La Rectora de la Universidad Nacional de Honduras anunció el viernes en Tegucigalpa que el policía que mató a su hijo y un amigo hace un año se entregó de manera voluntaria en una localidad fronteriza con Nicaragua al sur del país.

El asesinato marcó el inicio del debate sobre la reforma policial y la impunidad en Honduras.

"Hubo un trabajo personal de rastreo e investigación privada hasta su localización, posteriormente cruzamos esos datos con los de la policía, que era quien tenía capacidad de detenerlo, pero él al sentirse arrinconado decidió entregarse personalmente al Procurador de los Derechos Humanos, Ramón Custodio", dijo Julieta Castellanos a The Associated Press.

"Con la información de que disponemos, el agente (Santos) Padilla es el autor de los disparos que mataron a mi hijo y a su amigo".

Iván Mejía, portavoz del Ministerio de Seguridad, confirmó que "existen tres órdenes de captura pendientes por ese hecho y parece que efectivamente uno de los policías se ha entregado al Comisionado de Derechos Humanos", pero no quiso facilitar el nombre del agente.

Mejía dijo que "los dos criminales que aún están huidos tienen que seguir su ejemplo y entregarse".

El asesinato en octubre de 2011 de Rafael Alejandro Vargas Castellanos, de 22 años, y su amigo Carlos David Pineda Rodríguez, de 23, y la acción inmediata de Julieta Castellanos para conseguir la detención de los responsables, policías asignados a una comisaría de Tegucigalpa, marcaron el inicio del debate sobre la seguridad, la corrupción policial y la impunidad en Honduras.

Los jóvenes regresaban de una fiesta y fueron interceptados por una patrulla policial. Por motivos aún desconocidos, los agentes los asesinaron. La rectora comenzó inmediatamente una investigación paralela a la de la policía y descubrió que ocho agentes habían secuestrado y asesinado a su hijo y su amigo. Fueron detenidos y una semana más tarde recibieron un permiso de fin de semana que permitió que cuatro de ellos se fugaran.

El entonces director de la policía de Honduras, José Luis Muñoz Licona y su subdirector, Marco Tulio Palma, así como José Balarraga, Jefe de la policía de Tegucigalpa, fueron suspendidos por su responsabilidad en los hechos.

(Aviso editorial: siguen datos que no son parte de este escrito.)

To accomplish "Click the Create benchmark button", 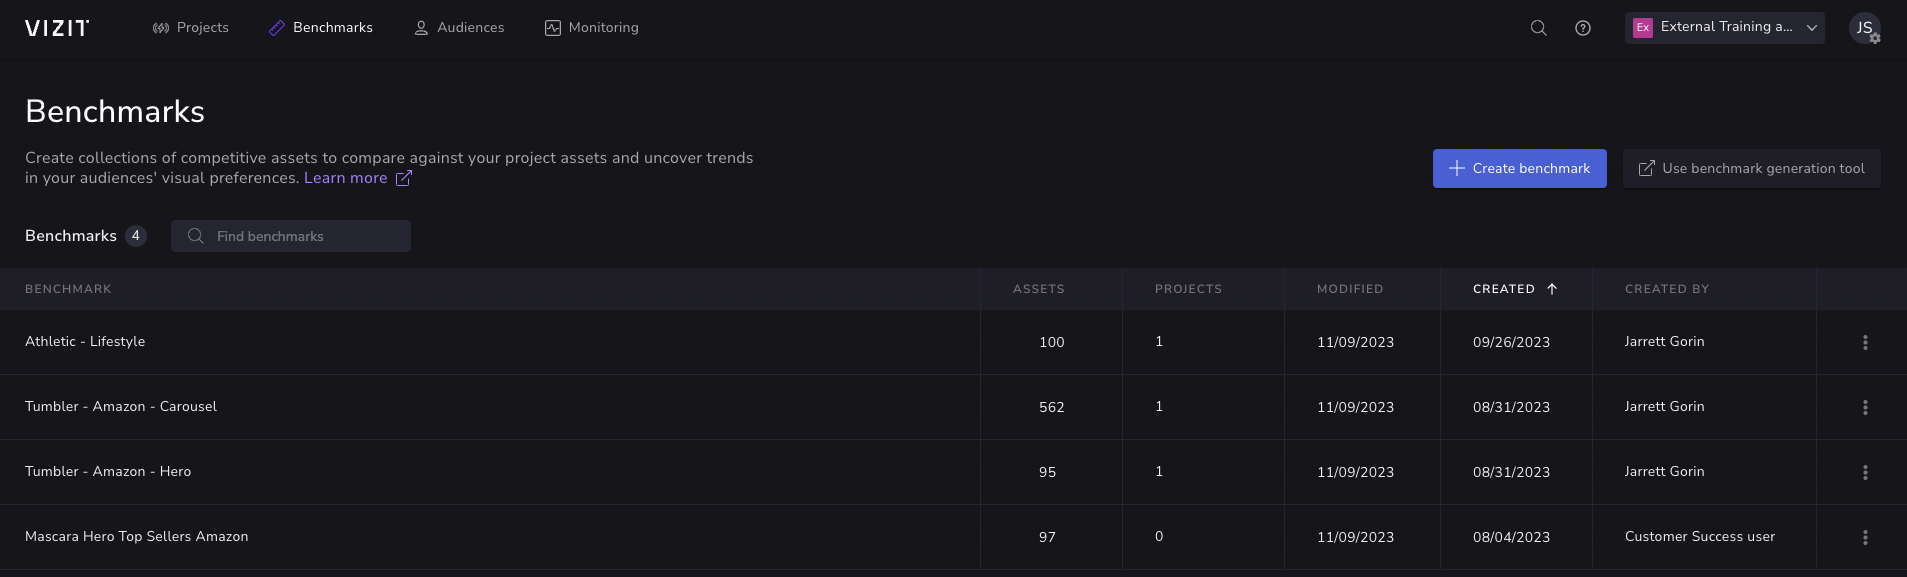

La rectora Julieta Castellanos comenzó entonces una campaña de presión pública y mediática que, junto al contexto general de criminalidad y corrupción asociadas a la policía de Honduras, desembocó en la creación en enero de este año, tras un decreto del Congreso Nacional, de la Comisión de Reforma de la Seguridad Pública. La comisión está formada por tres académicos hondureños — Jorge Casco, Víctor Mesa, Matías Funes_, el Embajador de la Organización de Estados Americanos Adam Blackwell y Aquiles Blu, un oficial de los carabineros de Chile.

El anuncio de la entrega del policía fue hecho por la rectora durante la presentación del primer informe de la comisión al presidente Porfirio Lobo. El contenido del informe no ha sido hecho público pero se finaliza cinco meses después del inicio del trabajo de la comisión y gira en torno a siete ejes: reforma constitucional, reforma de la ley orgánica de la policía, proyecto de ley de la carrera policial, reforma del ministerio público y su carrera, reforma de la ley contencioso administrativa y reforma de la carrera judicial.

El Director General de la policía de Honduras, Juan Carlos Bonilla, hizo público esta semana que alrededor de un centenar de miembros del cuerpo pasarán en los próximos días "a estado de disponibilidad" como parte de su esfuerzo por avanzar en la reforma policial. La medida ha provocado tensión entre algunos oficiales.

Víctor Mesa, presidente de la comisión, señaló que "toda reforma conlleva afectados, resistencia y movimientos de contrarreforma" pero calificó el informe de "salvación para el sector de la seguridad en Honduras".

El presidente Porfirio Lobo dijo que "los miembros de la Comisión y sus recomendaciones tienen el 300% de mi apoyo. Nada nos va a detener fuera del respeto a los derechos humanos para devolver la seguridad a Honduras".

Honduras es el país con mayor número de homicidios del mundo, 91 por cada 100.000 habitantes según cifras de la Organización de Estados Americanos y la oficina de las Naciones Unidas contra el crimen y el delito.